A. Niger Is an Industrial Slave and Workhorse, Other Microbes


Aspergillus Niger (A. Niger) is a fungus that contains industrial-strength enzymes capable of transforming much of modern industry. Global markets for potential products from A. Niger are priced well into the $billions. Improved capacity for breaking down polysaccharides into simple sugars alone -- for fermentation fuels and feedstock for sugar fuel cells -- can transform much of the world economy. Microbes have been around for over 3 billion years. They are hard workers with a lot of useful tools in their toolboxes.
A. niger is an industrial workhorse, with different strains efficient in producing polysaccharide-degrading enzymes (particularly amylases, pectinases, and xylanases) or organic acids (mainly citric acid) in high amounts. (As of 2007, the global market for citric acid was estimated to be approximately $1.2 billion with more than 500,000 tons produced annually by fermentation.) The production process involving A. niger is thus a well understood fungal fermentation process. _GCC

Japanese researchers aim to use synthetic biology to re-engineer protists, fungi, algae, and more, to overturn the established energy and industrial order. These scientists at the RIKEN Institute in Japan aim to give the Venter Institute a run for its money.

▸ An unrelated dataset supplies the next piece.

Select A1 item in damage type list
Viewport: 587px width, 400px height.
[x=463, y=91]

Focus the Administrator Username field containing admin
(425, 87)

Most industrial uses of microbes utilise "pure cultures" of specific strains of microbe to avoid "contamination." But symbiotic groupings of microbes in the same reactor -- as well as "staged relays" of microbes using specific sequences of feedstock treatment -- may prove to be far more productive and economic than bioreactors built around isolated, pure strains.

Interestingly, symbiotic "microbial mats" may have been the prototypes for more complexed multi-cellular animals and plants which utilise specialised tissue types. Any industrial engineers contemplating the use of microbes in his industrial processes, would do well to consider the phenomenon of microbial symbiosis.